Şam’daki zirve ve domino teorisi
İlk ve orta öğretimde kız ve erkek öğrencilerin 'karma' mı, ayrı ayrı mı; ya da bir kısmının karma, bir kısmının ayrı mı okumaları gerektiği, günümüzü ve geleceğimizi ilgilendiren, çok ciddi bir mesele.
Her ciddi meselede olduğu gibi; bu meselede de, değişik ülkelerde neler yapıldığına bakılması ve pedagoji ve eğitim bilimleri uzmanlarının konuyu enine boyuna tartışmaları sonunda bir karara varılması gerekir, normal olarak.
Ama Türkiye'de normal olarak olması gereken birçok şeyle ilgili ciddi sıkıntılar olduğu için, bahsini ettiğimiz konuda da durum aynıdır.
Bilimsel araştırmalar, karma eğitimin pek başarılı olmadığını ve ayrı okullarda okuyan kız ve erkek öğrencilerin daha başarılı olduklarını ortaya koymuş olsa da, batılı ülkelerin hemen tamamında, kız okulları, erkek okulları ve karma okullar vardır ve tercih, aile ya da öğrencinin kendisine bırakılmıştır.
Yani batı ülkelerinin çoğunda da gündemde olan bu konu, orta bir yol bulunarak halledilmiş gibidir.
Her konuda batının örnek alınması gerektiğini söyleyen bir zihniyetin, mevcut konu ile alakalı olarak, -kendi arzuları dışında olan hemen her konuda olduğu gibi- batıyı örnek almayı kesinlikle düşünmüyor olmaları, dikkat çekicidir.
Mersin'de karma eğitim yapılan bir lisede, "kız ve erkek öğrencilerin bir araya gelmemeleri için birtakım tedbirler alındığı ve birbirlerine 45 santimden daha fazla yaklaşmalarına yasak konulduğu" şeklindeki, sonradan asparagas olduğu ortaya çıkan haber, konuyu tekrar tartışma zeminine getirdi.

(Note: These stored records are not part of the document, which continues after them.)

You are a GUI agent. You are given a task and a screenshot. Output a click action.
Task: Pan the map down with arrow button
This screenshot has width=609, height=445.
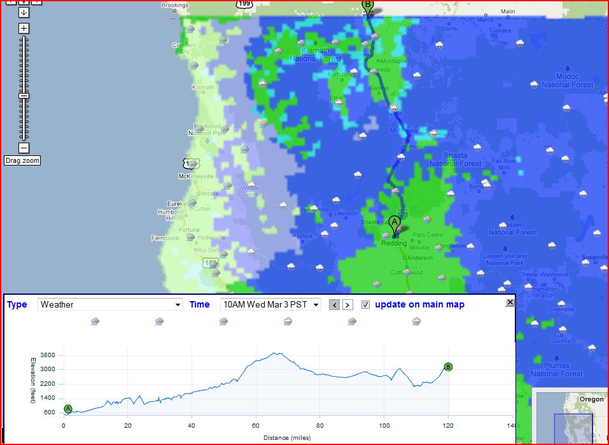[24, 13]
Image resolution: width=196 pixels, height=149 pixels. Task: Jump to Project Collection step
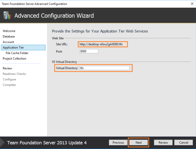(x=14, y=59)
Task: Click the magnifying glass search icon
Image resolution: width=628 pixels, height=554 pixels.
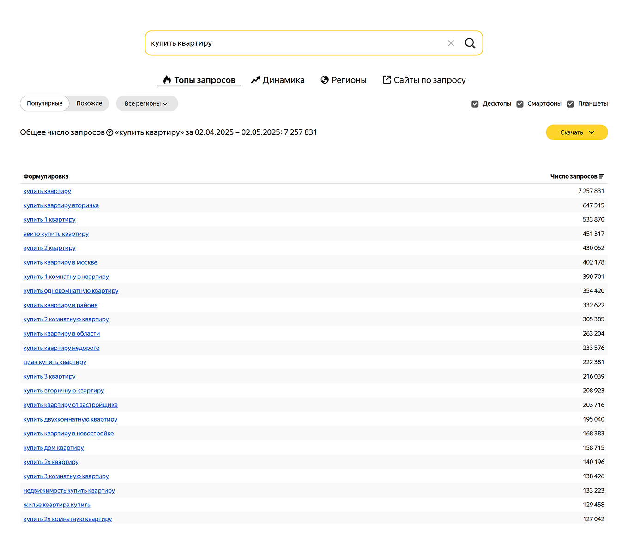Action: pos(470,43)
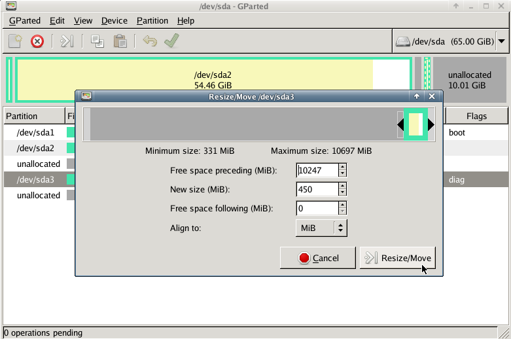Click the Undo last operation icon
The height and width of the screenshot is (339, 511).
pos(150,41)
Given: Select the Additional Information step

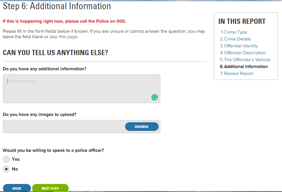Looking at the screenshot, I should tap(246, 67).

Gazete ve televizyonlardan bazıları, hangi çağda yaşadığımızı sorgulayarak haberleştirdikleri konuyu, ülkenin daha fazla muhafazakarlaştırıldığı şeklindeki tezlerine destek olarak kullanırlarken; eğitim-öğretim kurumlarında temel alınması gereken hedefler konusunda da kafa karıştırıcı mesajlar verdiler.

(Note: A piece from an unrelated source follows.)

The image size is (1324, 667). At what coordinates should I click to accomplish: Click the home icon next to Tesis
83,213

Muhtemelen maksadı biraz aşan ifadelerle, okullarda kız ve erkek öğrencilerin mutlaka hemen her zeminde bir arada bulunmalarını savunurlarken; mesela farklı cinse mensup öğrencilerin rahatça kol kola gezebilmelerini, masum hareketlere örnek olarak gösterdiler.
Eğitim hususundaki gelişmeleri takip etmeye meraklı zevatın iyi bileceği gibi, okulların karma olup olmaması meselesi, inançla ilgili esasları bir kenara bırakarak konuşacak olursak, her şeyden evvel eğitim-öğretimin kalitesi ile alakalı çok ciddi bir meseledir.

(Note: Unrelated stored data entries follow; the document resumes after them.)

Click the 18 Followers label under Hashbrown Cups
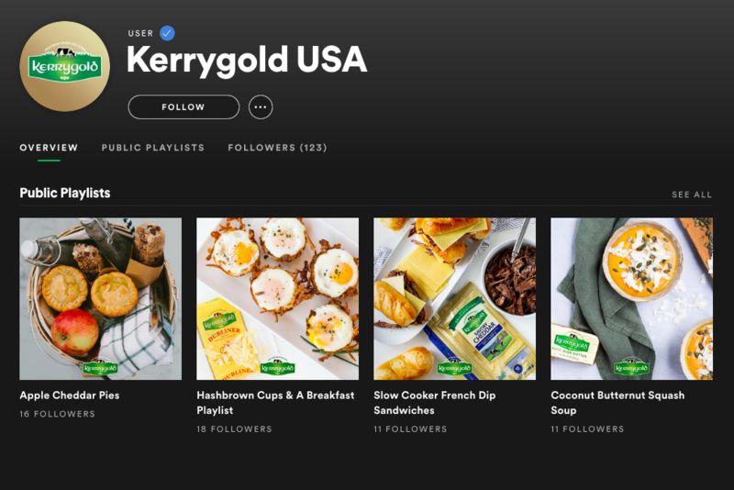 [x=234, y=429]
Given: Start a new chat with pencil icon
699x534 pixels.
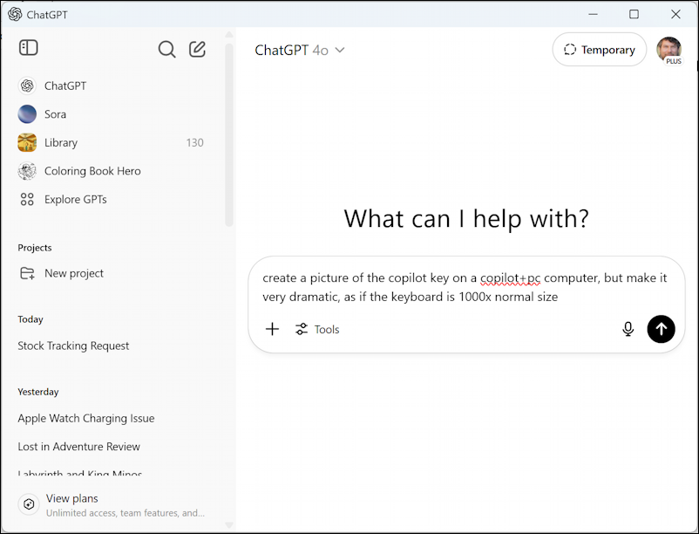Looking at the screenshot, I should coord(198,49).
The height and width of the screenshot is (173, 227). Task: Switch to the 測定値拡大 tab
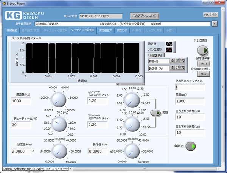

Konudan habersiz, hatta zır cahil birilerinin heva ve hevesleri uğruna, memleket evlatlarının sağlıklı eğitim öğretim almalarının önünü kesen davranışlara izin verilmemesi gerektiği açıktır.
Uğraşılması gereken en önemli mesele olarak, okullarımızdaki ibadetlerine düşkün öğrencileri gören ve azıcık cesaret bulabilseler kız ve erkek öğrencilerin hemen her türlü konuda özgür olmaları gerektiğini savunabilecek bu güruha, fazla vakit geçirmeden dur denilmesi ve karma eğitim sisteminin bir an evvel gözden geçirilmesi, önümüzdeki en acil problemlerden birisi...
Aslında pek çoğunun, sözkonusu okullarda okuyan çocukları bile olmadığı halde, karma eğitim ve öğrenciler arasındaki yakınlık(!) mevzuuna bu kadar kafayı takanların, esas dertlerinin ne olduğu sorusu ise meselenin bam teli...
Esas dertleri, eğitim öğretimin gelişmesi, çocuklarımızın daha iyi eğitim alması filan değil de; onların ahlaki açıdan mümkün olduğu kadar zayıflamalarını sağlamak olmasın, sakın!..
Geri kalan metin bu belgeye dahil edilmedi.